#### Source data
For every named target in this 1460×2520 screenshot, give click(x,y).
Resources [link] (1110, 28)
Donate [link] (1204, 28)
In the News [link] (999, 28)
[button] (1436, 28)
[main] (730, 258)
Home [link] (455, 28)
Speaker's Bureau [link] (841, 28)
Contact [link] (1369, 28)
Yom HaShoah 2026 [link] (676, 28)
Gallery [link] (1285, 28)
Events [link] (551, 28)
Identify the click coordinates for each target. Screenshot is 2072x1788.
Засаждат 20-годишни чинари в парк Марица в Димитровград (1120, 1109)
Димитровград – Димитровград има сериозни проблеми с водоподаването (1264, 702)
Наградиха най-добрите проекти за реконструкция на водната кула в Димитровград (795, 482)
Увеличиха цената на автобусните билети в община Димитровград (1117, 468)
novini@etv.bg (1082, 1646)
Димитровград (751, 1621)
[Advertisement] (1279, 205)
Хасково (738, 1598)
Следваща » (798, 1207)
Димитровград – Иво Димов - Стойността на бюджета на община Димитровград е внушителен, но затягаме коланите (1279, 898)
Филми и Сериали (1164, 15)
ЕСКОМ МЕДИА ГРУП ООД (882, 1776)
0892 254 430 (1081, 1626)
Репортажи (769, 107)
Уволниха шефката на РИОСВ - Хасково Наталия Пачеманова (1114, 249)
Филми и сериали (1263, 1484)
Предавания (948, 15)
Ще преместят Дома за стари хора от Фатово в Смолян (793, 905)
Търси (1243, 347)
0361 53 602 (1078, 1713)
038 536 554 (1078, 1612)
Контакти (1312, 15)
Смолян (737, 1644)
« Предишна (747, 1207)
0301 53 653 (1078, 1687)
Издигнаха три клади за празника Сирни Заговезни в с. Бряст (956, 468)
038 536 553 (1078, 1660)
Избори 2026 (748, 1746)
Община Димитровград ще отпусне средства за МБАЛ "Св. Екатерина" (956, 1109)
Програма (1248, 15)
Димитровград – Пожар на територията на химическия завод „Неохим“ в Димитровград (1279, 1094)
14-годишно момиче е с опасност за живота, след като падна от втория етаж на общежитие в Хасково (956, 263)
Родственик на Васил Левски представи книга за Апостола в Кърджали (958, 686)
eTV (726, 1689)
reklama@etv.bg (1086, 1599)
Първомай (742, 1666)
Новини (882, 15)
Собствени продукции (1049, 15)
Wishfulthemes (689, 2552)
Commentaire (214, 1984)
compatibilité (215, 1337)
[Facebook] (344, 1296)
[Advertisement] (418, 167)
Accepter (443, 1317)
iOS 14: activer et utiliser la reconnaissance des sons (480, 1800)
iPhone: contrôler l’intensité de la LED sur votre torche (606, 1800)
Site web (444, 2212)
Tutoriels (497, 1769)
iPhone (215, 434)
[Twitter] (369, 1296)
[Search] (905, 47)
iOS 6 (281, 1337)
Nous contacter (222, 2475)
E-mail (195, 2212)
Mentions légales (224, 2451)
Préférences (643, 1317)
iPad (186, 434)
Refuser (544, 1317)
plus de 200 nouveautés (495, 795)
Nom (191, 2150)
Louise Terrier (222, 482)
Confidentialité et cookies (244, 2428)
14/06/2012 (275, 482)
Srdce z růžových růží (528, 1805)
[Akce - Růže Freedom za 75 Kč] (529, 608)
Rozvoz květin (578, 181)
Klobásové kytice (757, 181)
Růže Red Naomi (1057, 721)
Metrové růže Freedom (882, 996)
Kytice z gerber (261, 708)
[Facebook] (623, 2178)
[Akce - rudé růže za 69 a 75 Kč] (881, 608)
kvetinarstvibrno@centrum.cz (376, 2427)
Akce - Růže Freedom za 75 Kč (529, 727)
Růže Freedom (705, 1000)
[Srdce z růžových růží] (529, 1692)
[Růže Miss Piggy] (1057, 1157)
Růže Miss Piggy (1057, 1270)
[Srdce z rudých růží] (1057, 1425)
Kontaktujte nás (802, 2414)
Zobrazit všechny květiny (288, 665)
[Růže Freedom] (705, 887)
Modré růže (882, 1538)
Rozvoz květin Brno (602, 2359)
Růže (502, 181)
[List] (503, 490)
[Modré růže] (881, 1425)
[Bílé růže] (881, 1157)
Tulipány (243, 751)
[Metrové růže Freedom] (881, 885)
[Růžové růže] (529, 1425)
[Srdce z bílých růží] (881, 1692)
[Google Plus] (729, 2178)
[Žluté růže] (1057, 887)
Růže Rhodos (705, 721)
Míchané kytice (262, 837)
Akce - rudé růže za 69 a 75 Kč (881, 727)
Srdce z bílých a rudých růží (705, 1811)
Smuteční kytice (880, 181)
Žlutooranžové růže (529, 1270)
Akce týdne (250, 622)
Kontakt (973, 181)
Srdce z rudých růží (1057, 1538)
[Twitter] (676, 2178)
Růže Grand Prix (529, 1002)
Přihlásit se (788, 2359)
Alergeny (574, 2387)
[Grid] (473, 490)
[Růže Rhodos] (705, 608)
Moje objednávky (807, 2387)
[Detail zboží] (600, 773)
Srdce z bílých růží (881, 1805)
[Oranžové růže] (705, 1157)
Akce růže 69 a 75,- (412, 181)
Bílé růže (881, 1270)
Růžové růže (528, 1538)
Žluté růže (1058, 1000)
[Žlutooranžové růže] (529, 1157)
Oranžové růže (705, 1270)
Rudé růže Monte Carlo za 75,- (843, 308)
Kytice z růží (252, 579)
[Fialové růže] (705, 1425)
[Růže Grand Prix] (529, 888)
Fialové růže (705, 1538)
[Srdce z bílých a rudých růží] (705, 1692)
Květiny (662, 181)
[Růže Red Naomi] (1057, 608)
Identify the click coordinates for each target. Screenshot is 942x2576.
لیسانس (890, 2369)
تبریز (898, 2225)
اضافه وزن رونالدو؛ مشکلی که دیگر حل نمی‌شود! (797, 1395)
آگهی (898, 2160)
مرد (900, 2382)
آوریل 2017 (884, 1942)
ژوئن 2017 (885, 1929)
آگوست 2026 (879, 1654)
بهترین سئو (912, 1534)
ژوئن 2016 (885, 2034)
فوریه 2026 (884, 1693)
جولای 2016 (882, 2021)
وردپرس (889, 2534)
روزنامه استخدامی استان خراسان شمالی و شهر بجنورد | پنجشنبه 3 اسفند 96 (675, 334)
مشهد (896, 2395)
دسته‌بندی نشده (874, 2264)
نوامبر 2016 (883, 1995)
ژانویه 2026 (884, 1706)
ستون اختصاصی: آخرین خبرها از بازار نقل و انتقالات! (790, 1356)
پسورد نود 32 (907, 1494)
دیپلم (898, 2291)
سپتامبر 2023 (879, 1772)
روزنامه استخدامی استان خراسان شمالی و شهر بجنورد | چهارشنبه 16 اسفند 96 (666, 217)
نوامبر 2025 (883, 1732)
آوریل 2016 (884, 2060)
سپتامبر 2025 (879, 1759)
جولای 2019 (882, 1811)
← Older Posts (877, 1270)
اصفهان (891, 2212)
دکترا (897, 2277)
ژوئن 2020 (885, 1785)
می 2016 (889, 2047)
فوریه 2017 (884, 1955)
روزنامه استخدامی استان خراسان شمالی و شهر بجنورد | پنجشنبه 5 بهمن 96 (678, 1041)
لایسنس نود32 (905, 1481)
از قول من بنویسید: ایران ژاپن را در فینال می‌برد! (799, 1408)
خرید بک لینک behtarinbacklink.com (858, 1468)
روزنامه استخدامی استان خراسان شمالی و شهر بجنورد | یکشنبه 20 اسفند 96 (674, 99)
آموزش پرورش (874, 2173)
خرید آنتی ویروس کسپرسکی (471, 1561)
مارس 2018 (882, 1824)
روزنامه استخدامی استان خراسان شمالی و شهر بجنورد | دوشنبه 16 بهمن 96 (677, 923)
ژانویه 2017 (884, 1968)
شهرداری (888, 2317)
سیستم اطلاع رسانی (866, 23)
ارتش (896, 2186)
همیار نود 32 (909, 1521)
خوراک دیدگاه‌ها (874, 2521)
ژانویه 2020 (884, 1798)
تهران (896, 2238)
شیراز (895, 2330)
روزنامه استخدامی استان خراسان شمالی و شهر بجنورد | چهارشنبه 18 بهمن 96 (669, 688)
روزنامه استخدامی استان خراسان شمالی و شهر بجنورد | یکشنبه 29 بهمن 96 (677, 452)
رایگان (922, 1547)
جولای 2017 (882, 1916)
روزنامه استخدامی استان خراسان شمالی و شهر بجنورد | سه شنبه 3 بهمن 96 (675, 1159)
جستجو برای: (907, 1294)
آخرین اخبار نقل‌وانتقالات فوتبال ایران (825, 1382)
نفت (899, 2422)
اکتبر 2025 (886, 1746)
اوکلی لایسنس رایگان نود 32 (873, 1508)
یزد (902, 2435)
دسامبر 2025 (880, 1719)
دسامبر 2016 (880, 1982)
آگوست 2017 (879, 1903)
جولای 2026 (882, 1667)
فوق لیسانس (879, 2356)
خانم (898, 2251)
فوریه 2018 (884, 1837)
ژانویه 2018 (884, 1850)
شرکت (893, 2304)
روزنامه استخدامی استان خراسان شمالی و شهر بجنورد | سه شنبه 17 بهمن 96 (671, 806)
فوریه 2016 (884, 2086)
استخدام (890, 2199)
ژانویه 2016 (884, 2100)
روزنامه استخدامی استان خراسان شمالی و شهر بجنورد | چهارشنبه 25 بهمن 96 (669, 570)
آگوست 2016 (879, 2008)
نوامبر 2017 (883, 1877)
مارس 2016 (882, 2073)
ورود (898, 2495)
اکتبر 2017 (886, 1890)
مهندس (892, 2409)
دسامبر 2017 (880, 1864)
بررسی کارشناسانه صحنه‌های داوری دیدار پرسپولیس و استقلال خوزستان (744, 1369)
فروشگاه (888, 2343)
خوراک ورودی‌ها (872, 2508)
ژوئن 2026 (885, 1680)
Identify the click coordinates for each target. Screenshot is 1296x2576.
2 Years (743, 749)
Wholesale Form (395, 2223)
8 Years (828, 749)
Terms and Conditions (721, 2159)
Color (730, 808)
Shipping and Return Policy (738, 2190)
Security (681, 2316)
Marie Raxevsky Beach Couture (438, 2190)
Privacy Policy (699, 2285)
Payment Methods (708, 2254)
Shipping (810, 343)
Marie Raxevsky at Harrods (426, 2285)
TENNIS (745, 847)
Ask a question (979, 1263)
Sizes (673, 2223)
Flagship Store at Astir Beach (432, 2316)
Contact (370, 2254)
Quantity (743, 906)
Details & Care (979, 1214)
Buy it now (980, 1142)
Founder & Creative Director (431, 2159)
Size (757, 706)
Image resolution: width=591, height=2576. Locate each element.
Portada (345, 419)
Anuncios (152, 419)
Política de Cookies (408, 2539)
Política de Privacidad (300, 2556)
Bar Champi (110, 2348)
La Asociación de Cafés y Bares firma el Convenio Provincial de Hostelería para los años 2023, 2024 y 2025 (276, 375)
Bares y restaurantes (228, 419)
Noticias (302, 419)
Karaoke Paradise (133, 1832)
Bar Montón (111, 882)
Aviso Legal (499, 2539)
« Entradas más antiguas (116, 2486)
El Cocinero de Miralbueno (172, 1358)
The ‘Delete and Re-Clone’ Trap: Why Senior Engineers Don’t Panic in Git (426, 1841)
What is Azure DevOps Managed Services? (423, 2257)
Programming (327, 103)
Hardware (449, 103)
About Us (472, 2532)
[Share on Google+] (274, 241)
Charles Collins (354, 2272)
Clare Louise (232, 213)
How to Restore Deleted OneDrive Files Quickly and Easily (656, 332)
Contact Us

#### What needs to be done
Set down exactly the lines that begin the records and continue through the line bearing "Contact [link] (1369, 28)"; include both ends.

#### Written solution
For every named target in this 1460×2520 screenshot, give click(x,y).
Resources [link] (1110, 28)
Donate [link] (1204, 28)
In the News [link] (999, 28)
[button] (1436, 28)
[main] (730, 258)
Home [link] (455, 28)
Speaker's Bureau [link] (841, 28)
Contact [link] (1369, 28)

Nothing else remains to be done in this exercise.